There are physical limit to how small you can jet an oil burner and keep it clean, which puts the smallest oil boilers in the ~60KBTU range. SFAIK there has been no commercial release of burner technology that takes a different approach.
AFUE testing is done at 1.6x oversizing, so if your actual design condition heat load is < 35KBTU/hr even the smallest oil boilers out there won't quite hit their numbers. But how far it slips down the efficiency cliff varies. If it has the dumbest bang/bang controls it can be a fairly severe hit, but much of that can mitigated if smarter heat-purging controls (and buffering thermal mass) is incorporated. As a retrofit solution the
Intellicon 3250 HW+ is pretty good, but some of the newer oil boilers have their own smart controls (and better insulation) to better deal with the oversizing problem.
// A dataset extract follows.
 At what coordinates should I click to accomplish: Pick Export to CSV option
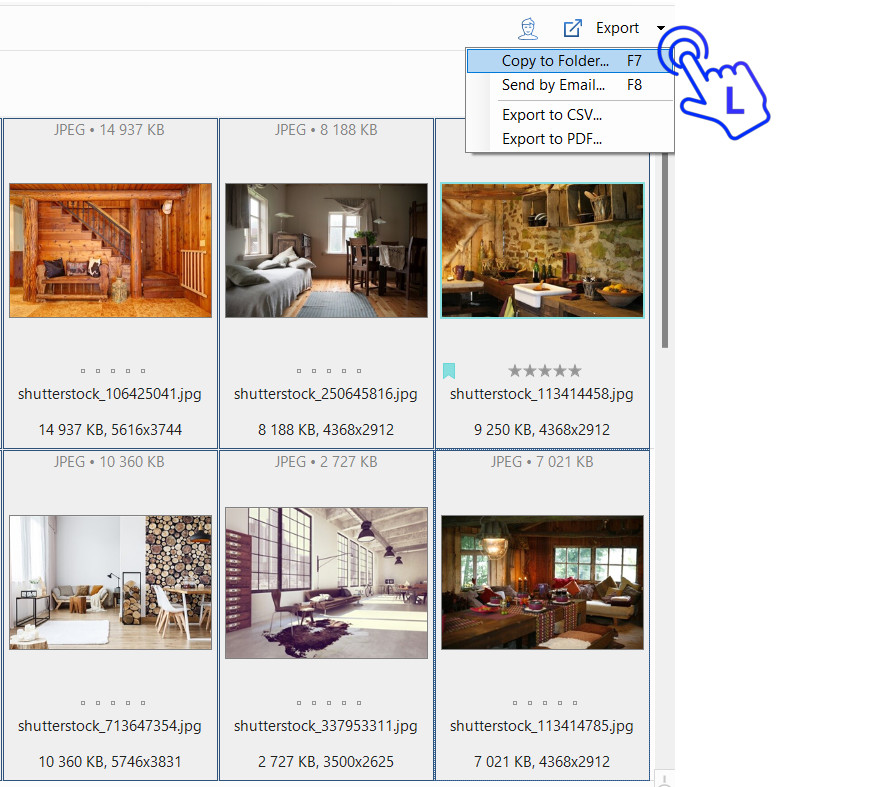[x=552, y=115]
FWIW: In a L.I. location the better class ductless air source heat pumps (Fujitsu Halcyon, Daikin Quaternity, Mitsubishi H2i, etc.) can cost less than half as much to heat with than oil at current oil & electricity pricing, and in open floor plan homes a 1-2 ductless-head solution can work pretty well, most of the time. If your 3-4x oversized oil burner is still in decent shape, buying a ductless system and using the oil boiler as the Hail Mary backup heat is usually a better investment than the latest-greatest oil burner that's "only" 2x oversized, or a propane-fired mod-con.
The math sort of works this way: A right-sized ductless in a L.I. climate will run a seasonal average coefficient of performance of about 2.7-3.0, and a 3x oversized oil boiler rated 85% AFUE will run about 75% efficient.
At $4/gallon and 75% efficiency, you get (0.75 x 138,000=) 103,500 BTU of heat into the system for $4, or ~26000BTU/$
At 20 cents/kwh and a COP of 2.7, you get (2.7 x 3412= ) 9212 BTU directly into the rooms (no distribution losses, which you likely have with the oil boiler), for 20 cents, which is ~46,000 BTU/$.
You'd have to have Block Island type electricity pricing for a ductless to be more expensive than oil, and even if you bought the smartest-best oil boiler that actually delivered 87-88% efficiency in your actual system (not likely) the ductless would still beat it on operating costs hands-down.
And unlike oil boilers, it IS possible to right-size ductless systems for your actual heat load. Of the three vendors/series mentioned, all have a specified output at -15C (+5F), which is below your 99% outside design temp. And when a ductless is oversized by 25-30% it actually improves the efficiency slightly over what a perfectly-sized system would deliver (but not by enough to make intentionally oversizing worthwhile), since as fully modulating systems they get higher efficiency at part load than when running flat-out.
If oil, propane, and electricity are your only options, you really owe it to yourself to look at ductless heat pumps (mini-split or multi-split.)